Pennsylvania Gov. Tom Wolf provided feedback in February to members of the U.S. Senate Committee on Finance regarding Medicaid restructuring. He expanded Medicaid in his state when he took office in 2015, covering 700,000 Pennsylvanians.
“Pennsylvania is facing a $3 billion structural deficit, which does not factor in potential shifts or reductions in federal funding for health care,” his letter said. “A move to end federal cost sharing relative to Medicaid expansion could quite literally devastate our state from a financial perspective or force us to make impossible decisions about which Pennsylvanians are entitled to quality health care.”
Like Wuchner, Wolf pointed to the opioid epidemic, noting that in his state Medicaid expansion has opened the door to treatment for many. By the beginning of 2017, 124,000 Pennsylvanians were in treatment, according to Wolf.

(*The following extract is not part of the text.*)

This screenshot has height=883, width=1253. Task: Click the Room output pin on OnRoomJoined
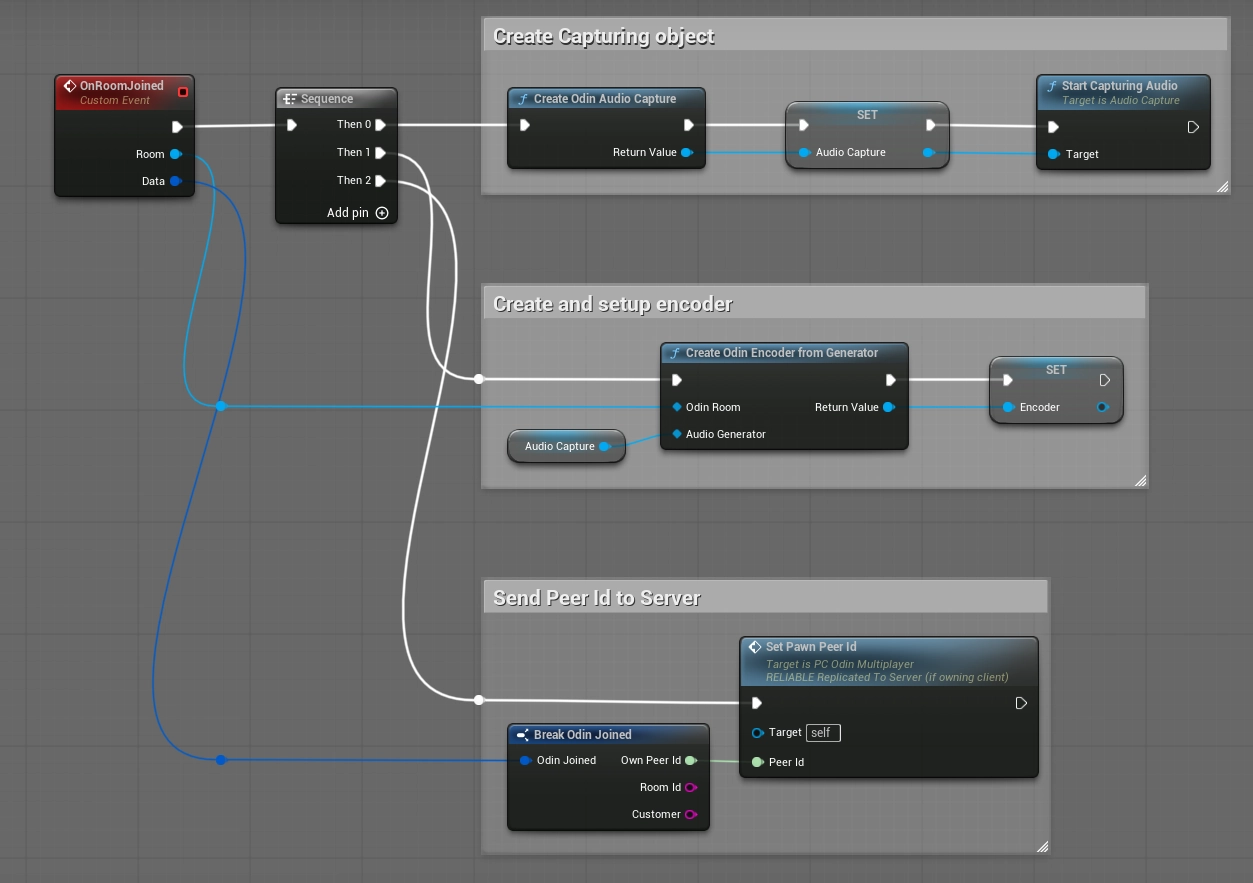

As federal officials continue to work on proposals, a key question for state leaders is how any reforms will handle surges in demand. States that are havens for retirees or those with working populations in industries such as tourism that are highly vulnerable to economic recessions will want clarity on how funding will address retiring baby boomers and any large-scale employment dislocation. For instance, during the Great Recession, the counter-cyclical nature of the Medicaid program was enhanced by bumping up the federal matching percentage for all states.
A second question for states is how per capita caps would keep pace with rising health care costs. The House proposal uses the medical inflation calculation, but this still leaves a gap estimated to exceed $100 billion between 2020 and 2029. Health care costs in general increase faster than federal inflation calculations. The details around both the baseline calculations for states and the ongoing inflation allowance are not trivial to states, considering that Medicaid spending topped $10 billion in fiscal year 2015 for 14 individual states. Wuchner pointed to the trade-off of expanding one part of Medicaid and facing budget issues in the other areas.
“Models we are under now aren’t sustainable, especially with the incredible rate of growth we have experienced under expansion,” she said. “While we celebrate that people have coverage…I am concerned that the vulnerable populations under ‘traditional’ Medicaid are put at-risk.”